Entries taken from a collection
= = =

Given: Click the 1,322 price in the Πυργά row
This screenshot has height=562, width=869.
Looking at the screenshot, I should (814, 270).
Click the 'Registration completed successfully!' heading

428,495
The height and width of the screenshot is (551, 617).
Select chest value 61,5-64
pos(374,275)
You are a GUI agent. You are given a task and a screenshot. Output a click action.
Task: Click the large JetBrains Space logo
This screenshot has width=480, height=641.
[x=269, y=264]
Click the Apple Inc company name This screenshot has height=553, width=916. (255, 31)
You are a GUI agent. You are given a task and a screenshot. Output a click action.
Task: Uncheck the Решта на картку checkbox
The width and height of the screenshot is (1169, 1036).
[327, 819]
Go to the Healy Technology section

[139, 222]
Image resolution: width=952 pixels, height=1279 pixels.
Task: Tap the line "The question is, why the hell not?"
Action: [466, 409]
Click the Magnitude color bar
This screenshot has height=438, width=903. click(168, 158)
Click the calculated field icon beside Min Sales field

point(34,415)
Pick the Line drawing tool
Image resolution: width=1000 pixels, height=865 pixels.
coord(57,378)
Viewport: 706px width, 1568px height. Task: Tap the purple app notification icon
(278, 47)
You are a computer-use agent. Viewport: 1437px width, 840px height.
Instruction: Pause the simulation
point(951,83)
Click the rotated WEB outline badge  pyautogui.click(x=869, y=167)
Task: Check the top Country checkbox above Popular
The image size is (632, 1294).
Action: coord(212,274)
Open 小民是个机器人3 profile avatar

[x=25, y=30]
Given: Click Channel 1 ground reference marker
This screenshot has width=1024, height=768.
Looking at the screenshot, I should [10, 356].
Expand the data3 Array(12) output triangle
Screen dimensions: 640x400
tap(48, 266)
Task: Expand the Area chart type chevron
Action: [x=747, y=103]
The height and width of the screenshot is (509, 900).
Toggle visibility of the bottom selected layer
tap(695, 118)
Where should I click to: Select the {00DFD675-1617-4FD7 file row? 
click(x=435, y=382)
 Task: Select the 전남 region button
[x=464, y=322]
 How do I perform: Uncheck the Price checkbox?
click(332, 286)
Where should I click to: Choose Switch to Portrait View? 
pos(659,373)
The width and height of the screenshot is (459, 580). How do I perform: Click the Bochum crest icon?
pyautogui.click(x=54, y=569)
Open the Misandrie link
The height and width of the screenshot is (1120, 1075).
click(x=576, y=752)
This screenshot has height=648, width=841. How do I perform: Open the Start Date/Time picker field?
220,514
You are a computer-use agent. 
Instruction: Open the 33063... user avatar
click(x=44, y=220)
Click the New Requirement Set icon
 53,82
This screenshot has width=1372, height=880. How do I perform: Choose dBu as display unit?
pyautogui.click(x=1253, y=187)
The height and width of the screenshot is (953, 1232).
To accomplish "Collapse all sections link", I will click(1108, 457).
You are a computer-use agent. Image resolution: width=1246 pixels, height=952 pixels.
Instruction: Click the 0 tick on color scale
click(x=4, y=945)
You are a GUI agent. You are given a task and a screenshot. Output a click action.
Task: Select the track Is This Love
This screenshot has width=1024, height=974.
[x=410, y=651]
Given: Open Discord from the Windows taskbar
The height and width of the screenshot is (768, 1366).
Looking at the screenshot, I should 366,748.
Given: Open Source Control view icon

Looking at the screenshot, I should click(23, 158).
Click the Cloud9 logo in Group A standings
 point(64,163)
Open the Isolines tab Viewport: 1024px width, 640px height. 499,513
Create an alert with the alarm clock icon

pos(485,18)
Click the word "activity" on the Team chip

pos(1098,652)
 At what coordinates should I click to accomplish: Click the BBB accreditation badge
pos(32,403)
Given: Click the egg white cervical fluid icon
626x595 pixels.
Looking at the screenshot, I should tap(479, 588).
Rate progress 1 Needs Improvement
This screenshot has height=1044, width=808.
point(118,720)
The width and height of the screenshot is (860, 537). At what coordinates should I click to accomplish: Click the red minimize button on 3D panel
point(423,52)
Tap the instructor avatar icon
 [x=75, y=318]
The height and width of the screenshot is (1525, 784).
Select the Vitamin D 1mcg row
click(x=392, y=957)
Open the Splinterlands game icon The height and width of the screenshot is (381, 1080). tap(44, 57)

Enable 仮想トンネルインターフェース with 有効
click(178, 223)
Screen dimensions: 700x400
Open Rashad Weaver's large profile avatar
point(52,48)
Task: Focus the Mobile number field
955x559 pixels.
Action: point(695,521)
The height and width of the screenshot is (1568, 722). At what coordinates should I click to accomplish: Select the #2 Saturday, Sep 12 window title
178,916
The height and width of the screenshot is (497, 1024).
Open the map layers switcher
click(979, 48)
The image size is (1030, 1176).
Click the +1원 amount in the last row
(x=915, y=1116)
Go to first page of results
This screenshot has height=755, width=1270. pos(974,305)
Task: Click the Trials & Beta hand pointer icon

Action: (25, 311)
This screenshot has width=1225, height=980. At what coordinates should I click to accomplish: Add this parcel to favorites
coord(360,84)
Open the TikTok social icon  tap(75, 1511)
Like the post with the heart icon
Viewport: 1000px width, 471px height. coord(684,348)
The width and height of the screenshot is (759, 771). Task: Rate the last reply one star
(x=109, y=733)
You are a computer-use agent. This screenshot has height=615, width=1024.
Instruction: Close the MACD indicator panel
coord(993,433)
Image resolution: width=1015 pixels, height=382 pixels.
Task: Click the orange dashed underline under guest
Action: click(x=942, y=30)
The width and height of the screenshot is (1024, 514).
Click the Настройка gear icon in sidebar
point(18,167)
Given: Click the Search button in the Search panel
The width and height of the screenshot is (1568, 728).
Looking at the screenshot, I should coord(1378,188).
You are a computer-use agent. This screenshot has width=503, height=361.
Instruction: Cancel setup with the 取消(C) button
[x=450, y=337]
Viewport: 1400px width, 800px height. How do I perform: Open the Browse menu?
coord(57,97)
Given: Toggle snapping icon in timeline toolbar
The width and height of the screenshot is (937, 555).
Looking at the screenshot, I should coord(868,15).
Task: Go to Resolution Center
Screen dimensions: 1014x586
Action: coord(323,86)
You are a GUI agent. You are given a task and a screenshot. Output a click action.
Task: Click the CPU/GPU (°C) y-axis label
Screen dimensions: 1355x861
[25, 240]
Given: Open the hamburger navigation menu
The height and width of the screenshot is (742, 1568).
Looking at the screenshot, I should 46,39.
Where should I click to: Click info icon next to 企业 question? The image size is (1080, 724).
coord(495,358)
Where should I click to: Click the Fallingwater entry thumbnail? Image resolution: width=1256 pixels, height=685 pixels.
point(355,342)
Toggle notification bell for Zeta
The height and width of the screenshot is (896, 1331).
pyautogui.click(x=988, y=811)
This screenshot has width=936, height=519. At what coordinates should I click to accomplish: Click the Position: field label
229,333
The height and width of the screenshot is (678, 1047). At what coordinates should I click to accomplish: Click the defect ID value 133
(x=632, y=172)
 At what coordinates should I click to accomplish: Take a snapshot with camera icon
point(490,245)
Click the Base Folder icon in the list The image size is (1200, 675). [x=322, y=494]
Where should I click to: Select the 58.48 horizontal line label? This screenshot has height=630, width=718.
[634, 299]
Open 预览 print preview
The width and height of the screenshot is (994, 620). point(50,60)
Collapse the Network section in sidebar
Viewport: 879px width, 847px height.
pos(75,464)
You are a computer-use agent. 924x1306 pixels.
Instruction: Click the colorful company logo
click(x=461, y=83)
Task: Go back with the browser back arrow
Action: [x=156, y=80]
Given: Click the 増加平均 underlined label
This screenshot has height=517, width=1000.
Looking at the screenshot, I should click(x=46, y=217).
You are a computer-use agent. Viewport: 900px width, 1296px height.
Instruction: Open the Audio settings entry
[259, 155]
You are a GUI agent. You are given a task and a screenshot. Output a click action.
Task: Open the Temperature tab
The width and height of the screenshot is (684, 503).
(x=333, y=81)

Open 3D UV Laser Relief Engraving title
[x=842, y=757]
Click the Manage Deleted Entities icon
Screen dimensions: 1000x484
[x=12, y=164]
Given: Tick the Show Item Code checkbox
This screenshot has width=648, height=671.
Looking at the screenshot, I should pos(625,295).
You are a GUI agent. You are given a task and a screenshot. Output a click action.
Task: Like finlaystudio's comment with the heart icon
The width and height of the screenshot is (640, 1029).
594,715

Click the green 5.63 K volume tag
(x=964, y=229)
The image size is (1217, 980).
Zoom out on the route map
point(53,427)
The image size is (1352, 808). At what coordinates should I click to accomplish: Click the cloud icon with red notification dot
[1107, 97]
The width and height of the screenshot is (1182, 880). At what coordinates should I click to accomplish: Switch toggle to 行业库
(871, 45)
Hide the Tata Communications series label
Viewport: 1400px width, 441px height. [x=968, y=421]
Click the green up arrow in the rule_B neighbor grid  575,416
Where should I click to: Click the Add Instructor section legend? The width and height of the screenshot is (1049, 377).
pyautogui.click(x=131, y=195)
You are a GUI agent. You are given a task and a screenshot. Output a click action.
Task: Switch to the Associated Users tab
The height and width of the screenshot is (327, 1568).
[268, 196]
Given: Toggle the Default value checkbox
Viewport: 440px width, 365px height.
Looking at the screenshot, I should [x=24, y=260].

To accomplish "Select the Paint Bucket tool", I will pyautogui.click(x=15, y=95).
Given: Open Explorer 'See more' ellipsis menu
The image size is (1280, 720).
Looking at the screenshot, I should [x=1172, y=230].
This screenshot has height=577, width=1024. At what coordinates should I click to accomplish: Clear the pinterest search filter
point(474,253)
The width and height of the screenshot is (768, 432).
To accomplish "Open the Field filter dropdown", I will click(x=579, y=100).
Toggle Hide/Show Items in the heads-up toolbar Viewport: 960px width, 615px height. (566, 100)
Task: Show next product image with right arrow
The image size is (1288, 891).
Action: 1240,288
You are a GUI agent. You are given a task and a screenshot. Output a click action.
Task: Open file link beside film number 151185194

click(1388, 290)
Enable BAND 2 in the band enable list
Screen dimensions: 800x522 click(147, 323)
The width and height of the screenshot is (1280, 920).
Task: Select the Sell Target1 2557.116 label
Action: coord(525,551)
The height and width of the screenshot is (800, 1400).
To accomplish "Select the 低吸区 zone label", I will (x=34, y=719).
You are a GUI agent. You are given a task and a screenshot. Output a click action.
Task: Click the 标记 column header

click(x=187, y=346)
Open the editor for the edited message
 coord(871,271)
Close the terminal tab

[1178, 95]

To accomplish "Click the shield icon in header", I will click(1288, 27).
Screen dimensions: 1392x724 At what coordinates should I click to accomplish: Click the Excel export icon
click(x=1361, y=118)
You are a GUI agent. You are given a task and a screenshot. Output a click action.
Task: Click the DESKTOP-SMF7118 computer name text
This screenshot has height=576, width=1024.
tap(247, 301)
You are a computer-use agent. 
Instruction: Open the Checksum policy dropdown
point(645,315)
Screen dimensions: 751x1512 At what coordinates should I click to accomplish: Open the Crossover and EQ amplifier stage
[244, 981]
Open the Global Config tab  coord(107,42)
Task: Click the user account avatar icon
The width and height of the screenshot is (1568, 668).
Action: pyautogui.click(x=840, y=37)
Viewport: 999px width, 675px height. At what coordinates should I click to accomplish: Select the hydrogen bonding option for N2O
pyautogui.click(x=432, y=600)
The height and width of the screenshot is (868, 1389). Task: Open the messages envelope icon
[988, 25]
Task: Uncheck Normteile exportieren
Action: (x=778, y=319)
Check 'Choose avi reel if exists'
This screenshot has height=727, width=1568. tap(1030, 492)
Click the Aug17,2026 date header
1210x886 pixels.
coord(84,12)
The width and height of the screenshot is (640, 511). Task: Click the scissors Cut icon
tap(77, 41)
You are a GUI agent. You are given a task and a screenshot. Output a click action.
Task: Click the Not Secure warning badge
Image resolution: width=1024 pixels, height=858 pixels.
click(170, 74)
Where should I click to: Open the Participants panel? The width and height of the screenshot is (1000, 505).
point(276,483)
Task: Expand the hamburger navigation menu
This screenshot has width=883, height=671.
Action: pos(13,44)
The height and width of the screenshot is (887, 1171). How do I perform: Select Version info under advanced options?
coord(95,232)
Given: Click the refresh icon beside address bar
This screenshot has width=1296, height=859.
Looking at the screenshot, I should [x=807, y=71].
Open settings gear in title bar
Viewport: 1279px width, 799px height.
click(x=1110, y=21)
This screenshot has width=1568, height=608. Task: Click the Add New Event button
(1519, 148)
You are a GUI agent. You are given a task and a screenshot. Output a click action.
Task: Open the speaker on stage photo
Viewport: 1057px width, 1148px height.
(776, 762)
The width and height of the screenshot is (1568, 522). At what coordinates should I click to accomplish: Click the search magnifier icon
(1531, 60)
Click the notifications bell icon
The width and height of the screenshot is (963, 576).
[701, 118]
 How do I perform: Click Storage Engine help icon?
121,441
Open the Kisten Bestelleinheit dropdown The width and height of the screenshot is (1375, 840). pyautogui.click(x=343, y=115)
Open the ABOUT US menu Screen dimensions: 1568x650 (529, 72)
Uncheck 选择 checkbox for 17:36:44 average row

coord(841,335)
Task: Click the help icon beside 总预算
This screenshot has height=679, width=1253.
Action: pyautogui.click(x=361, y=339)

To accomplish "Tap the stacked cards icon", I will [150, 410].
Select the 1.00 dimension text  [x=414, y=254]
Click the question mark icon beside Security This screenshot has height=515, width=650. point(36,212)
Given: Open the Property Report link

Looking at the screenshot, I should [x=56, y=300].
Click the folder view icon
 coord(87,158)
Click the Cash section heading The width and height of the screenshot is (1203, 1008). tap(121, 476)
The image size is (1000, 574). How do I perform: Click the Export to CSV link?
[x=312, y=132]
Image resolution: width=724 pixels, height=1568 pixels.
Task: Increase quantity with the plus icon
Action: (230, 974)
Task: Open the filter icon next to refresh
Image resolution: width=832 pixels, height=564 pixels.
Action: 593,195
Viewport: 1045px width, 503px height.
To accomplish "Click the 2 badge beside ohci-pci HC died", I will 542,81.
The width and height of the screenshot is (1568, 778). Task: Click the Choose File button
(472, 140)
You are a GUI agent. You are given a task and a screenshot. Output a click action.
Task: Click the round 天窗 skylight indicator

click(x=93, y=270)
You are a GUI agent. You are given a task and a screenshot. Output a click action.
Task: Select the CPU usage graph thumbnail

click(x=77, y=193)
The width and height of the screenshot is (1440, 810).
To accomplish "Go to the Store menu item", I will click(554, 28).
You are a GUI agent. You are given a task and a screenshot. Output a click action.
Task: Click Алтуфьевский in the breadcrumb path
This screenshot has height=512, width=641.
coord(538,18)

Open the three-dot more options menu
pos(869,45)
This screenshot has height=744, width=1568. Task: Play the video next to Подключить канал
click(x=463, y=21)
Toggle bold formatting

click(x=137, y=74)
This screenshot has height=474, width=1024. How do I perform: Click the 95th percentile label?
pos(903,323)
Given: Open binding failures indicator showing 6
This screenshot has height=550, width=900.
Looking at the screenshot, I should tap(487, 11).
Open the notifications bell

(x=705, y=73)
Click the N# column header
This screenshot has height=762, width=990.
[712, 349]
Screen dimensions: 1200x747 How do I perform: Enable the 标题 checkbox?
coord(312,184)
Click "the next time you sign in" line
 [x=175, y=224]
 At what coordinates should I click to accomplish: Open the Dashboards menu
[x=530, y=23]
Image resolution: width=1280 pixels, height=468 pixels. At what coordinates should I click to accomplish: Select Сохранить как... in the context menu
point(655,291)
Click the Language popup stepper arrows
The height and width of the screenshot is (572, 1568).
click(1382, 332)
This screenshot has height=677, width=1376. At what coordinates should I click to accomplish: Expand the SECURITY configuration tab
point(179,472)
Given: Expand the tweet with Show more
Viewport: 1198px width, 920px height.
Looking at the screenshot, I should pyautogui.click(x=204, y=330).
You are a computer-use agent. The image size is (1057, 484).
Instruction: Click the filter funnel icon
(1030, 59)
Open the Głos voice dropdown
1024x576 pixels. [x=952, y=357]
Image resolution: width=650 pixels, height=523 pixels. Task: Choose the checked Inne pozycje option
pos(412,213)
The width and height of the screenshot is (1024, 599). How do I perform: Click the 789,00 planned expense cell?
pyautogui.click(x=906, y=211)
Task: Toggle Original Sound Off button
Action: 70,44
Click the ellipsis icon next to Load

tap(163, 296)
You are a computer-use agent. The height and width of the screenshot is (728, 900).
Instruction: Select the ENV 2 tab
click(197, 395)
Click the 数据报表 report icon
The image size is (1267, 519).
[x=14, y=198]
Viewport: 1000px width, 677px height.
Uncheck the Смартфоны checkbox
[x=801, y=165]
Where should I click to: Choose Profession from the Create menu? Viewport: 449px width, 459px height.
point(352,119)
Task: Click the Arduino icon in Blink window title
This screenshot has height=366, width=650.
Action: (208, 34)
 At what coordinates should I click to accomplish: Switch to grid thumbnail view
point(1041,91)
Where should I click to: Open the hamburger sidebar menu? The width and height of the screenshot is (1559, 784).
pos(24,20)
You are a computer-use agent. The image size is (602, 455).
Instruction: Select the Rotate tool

= = =

Using the records above, copy word for word the line with "Given: Tick the Show Item Code checkbox", the line with "Given: Toggle the Default value checkbox", and every line between them.

Answer box:
Given: Tick the Show Item Code checkbox
This screenshot has width=648, height=671.
Looking at the screenshot, I should pos(625,295).
You are a GUI agent. You are given a task and a screenshot. Output a click action.
Task: Like finlaystudio's comment with the heart icon
The width and height of the screenshot is (640, 1029).
594,715

Click the green 5.63 K volume tag
(x=964, y=229)
The image size is (1217, 980).
Zoom out on the route map
point(53,427)
The image size is (1352, 808). At what coordinates should I click to accomplish: Click the cloud icon with red notification dot
[1107, 97]
The width and height of the screenshot is (1182, 880). At what coordinates should I click to accomplish: Switch toggle to 行业库
(871, 45)
Hide the Tata Communications series label
Viewport: 1400px width, 441px height. [x=968, y=421]
Click the green up arrow in the rule_B neighbor grid  575,416
Where should I click to: Click the Add Instructor section legend? The width and height of the screenshot is (1049, 377).
pyautogui.click(x=131, y=195)
You are a GUI agent. You are given a task and a screenshot. Output a click action.
Task: Switch to the Associated Users tab
The height and width of the screenshot is (327, 1568).
[268, 196]
Given: Toggle the Default value checkbox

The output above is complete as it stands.